Literature DB >> 7657666

The B isoform of the insulin receptor signals more efficiently than the A isoform in HepG2 cells.

A Kosaki1, T S Pillay, L Xu, N J Webster.   

Abstract

We have demonstrated previously that dexamethasone treatment of HepG2 cells caused an enhancement of insulin's metabolic effects (Kosaki, A., and Webster, N. J. (1993) J. Biol. Chem. 268, 21990-21996). This correlated with increased expression of the mRNA encoding the B isoform of the insulin receptor (IR). In the present study, we have demonstrated that dexamethasone treatment caused in addition an enhancement in insulin-stimulated immediate-early gene expression (c-fos and egr-1). Dexamethasone treatment caused an increase in in vivo IR autophosphorylation and insulin receptor substrate-1 (IRS-1) phosphorylation both early events in the insulin signaling pathway.
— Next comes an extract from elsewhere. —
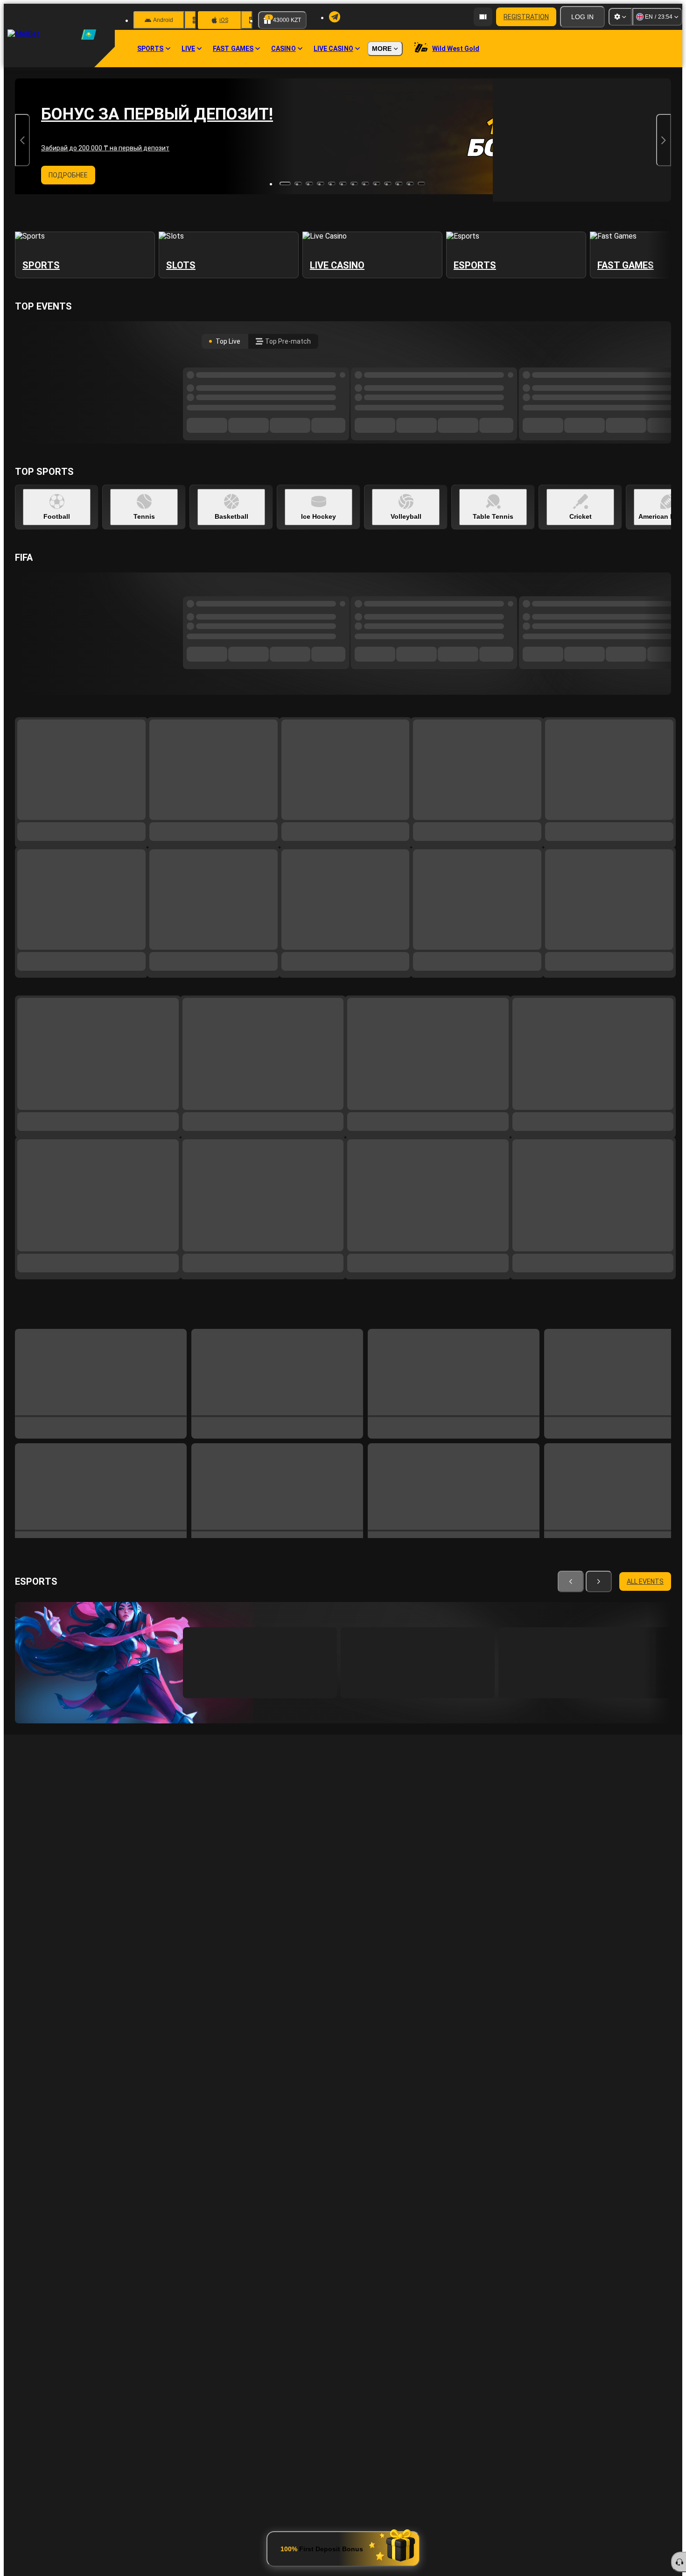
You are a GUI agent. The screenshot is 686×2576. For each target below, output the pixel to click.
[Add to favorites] (330, 1634)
Furthermore, the IRS-1 phosphorylation was distinctly left shifted, although the level of IRS-1 protein was unchanged. Total cellular tyrosine phosphatase activity was unaltered when assayed with 32P-labeled IR and IRS-1. Studies in vitro on wheat-germ agglutinin-purified receptors showed that the B isoform of the IR had increased kinase activity both toward itself and the exogenous substrates poly.glu4:tyr1 and recombinant IRS-1 protein. In addition, two-dimensional tryptic phosphopeptide maps indicated that the B isoform has an additional phosphopeptide that is not seen for the A isoform. In conclusion, it appears that the B isoform of the IR signals more efficiently than the A isoform in HepG2 cells.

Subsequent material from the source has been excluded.